Some of these different types are described below:


These statistics show the value and volume of goods and services that a country imports and exports. Their importance lies in the fact that they provide crucial data that can inform a wide range of strategic decisions, from identifying potential markets and assessing demand trends, to analyzing competition, setting prices, and evaluating trade policies and risks.


Bilateral trade statistics show the value and volume of trade between two specific countries. The information these statistics provide enable a detailed understanding of the trading relationship between two countries, which can inform a wide range of strategic decisions and help to identify potential opportunities and risks.


As the name implies, these describe trade data by the type of product. Here different classification systems are often used such as the Harmonised System (HS) or Standard Industrialised Categories (SIC) codes.


Just as product category statistics describe trade data by the type of product, service category statistics describe trade data according to type of service. Examples are tourism, transportation and business services. An exporter of services will find these statistics valuable in making strategic decisions such as identifying market opportunities and analyzing competition, to understanding policy implications, tracking market trends, setting prices, and assessing potential risks.


These statistics describe trade data by type of commodity. This is different from product category statistics in that products refer to goods or services for consumption or use such as cars or furniture. Product statistics are typically more detailed, reflecting the wide variety of different goods and services that are traded internationally. Commodities refer to a type of good that is uniform in quality and characteristics across producers and is typically traded in bulk on exchanges such as oil, gold, coal and wheat. Commodity statistics, on the other hand, focus on a narrower range of homogenous, raw materials that are often subject to global price fluctuations based on supply and demand dynamics in commodity markets. The insights obtained from these statistics are useful to the commodity exporter for making strategic decisions on pricing, market selection, risk management and strategic planning.

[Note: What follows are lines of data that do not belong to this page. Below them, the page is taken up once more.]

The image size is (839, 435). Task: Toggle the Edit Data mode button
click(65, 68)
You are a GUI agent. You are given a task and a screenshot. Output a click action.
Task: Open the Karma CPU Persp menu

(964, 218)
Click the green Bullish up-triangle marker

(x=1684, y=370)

These statistics show the difference between a country’s total value of exports and its total value of imports, indicating whether it has a trade surplus or a trade deficit. Trade balance statistics serve as a key indicator of economic health and global competitiveness and are important for guiding strategic decisions for exporters. They help identify market opportunities, influence foreign direct investment decisions, and highlight potential policy implications. In addition, these statistics aid in risk management by signaling economic stability or instability.

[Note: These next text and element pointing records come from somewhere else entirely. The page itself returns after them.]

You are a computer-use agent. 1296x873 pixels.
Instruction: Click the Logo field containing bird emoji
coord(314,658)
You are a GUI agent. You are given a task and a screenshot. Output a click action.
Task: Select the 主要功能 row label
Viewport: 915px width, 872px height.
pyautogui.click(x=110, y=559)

These statistics show the value and volume of trade with specific regions, such as the European Union, AGOA, ASEAN, or NAFTA/USMCA regions. Regional balance statistics are important for an exporter’s strategic planning. They can help to identify potential growth markets, understand the impacts of regional trade agreements, and managing potential risks arising from economic or political instability specifically within a region.


These statistics focus on the trade within similar goods or services within an industry. Intra-industry trade statistics help to identify primary competitors, discover potential new markets, inform decisions about production and pricing, inspire innovation for product improvement, and predict potential risks associated with political or economic instability in trading countries or regions.


A country’s total trade is compared to that of another country with the purpose of determining the intensiveness of that trade. These statistics highlight which markets should be prioritised based on the importance of specific markets for the exporter’s products. They assist in risk management by highlighting potential vulnerabilities related to economic or political instability in highly engaged trade partners. These statistics also aid in strengthening trade relationships and negotiating better trade terms. Furthermore, they inform decisions around production planning, pricing, marketing strategies, and can elucidate the potential impacts of policy changes in countries with high trade intensity with exporter’s country.